The Jacksonville Transportation Authority plans to construct a new multi-million dollar operations and maintenance facility in LaVilla for the proposed autonomous Ultimate Urban Circulator (U2C) project. But as proposed, the project’s design does not align with design standards and vision for Downtown Jacksonville. Here are six recommendations that could significantly enhance the final product.
1. Don’t build a duplicate O&M facility
JTA already has O&M facilities for the current Skyway vehicles in LaVilla and Brooklyn, including property just a quarter mile away on Leila Street. If plans for the Skyway are to convert the system into the U2C autonomous pods, one or the other of these properties will be redundant. Our top recommendation would be to save taxpayers millions by utilizing space within one of three existing JTA-owned facilities.

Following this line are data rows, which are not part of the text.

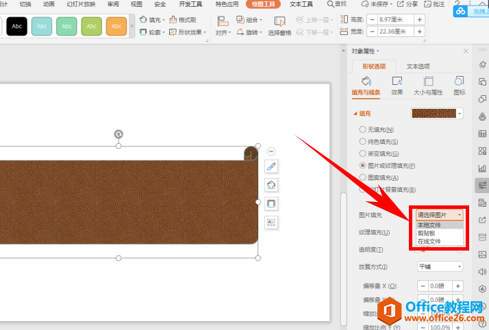Choose Local File from picture dropdown
Image resolution: width=489 pixels, height=330 pixels.
pyautogui.click(x=429, y=225)
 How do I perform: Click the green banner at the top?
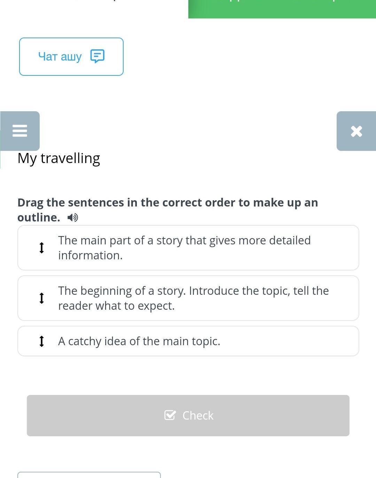[x=282, y=9]

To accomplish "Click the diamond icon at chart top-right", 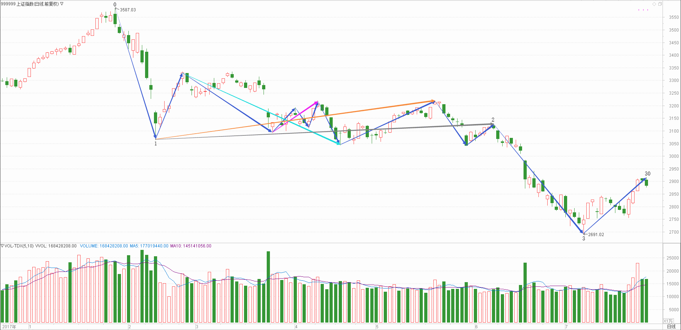I will point(654,4).
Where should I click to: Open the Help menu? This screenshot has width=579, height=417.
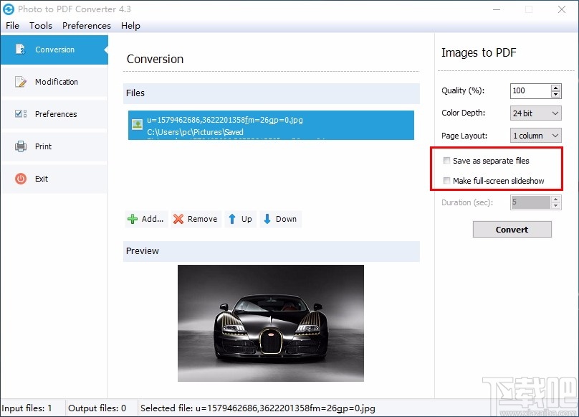click(x=130, y=26)
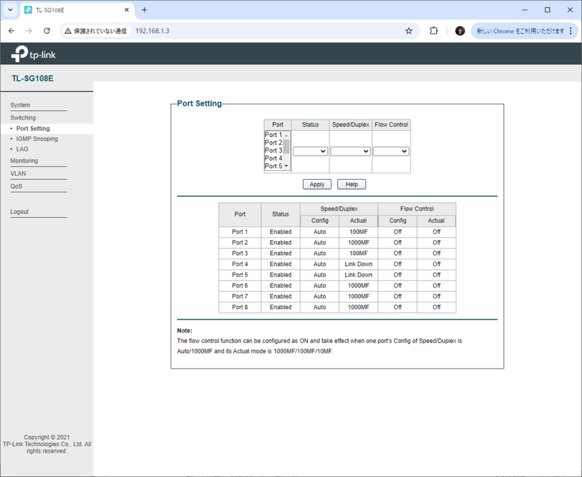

2. Relocate the main entrance to face the corner of Jefferson and Water Street
Again, using an existing facility instead of building a new one is most logical, but such a decision isn’t under the Downtown Development Review Board’s (DDRB) purview. As such, let’s take a look at the proposed building design. Jefferson Street is the only pedestrian connection between this section of the Downtown Northbank, LaVilla and Brooklyn. The proposed building’s current main entrance turns its back to the street. As a result, the project creates a pedestrian-hostile dead space for a full block of Jefferson Street. This situation can immediately change by relocating the building’s main entrance to face the intersection of Jefferson and Water Street.
3. Relocate the mechanical equipment yard
Jefferson Street is the primary street near the proposed building, but the facility’s design treats it as an afterthought by placing mechanical equipment between the building and the existing sidewalk. Relocate this equipment to the rear of the property or under the existing overhead Skyway structure on the east side of the proposed building.
4. Embrace Mixed-Use
Until its intentional destruction, LaVilla was a great local example of a dense community with a mix of uses designed to interact with the pedestrian. The revitalization of this pedestrian-centric setting is the core vision of the LaVilla community and many Downtown advocates. Despite the promotion of the U2C system as something innovative, that vision isn’t reflected in this proposed facility’s ability to integrate with its surroundings.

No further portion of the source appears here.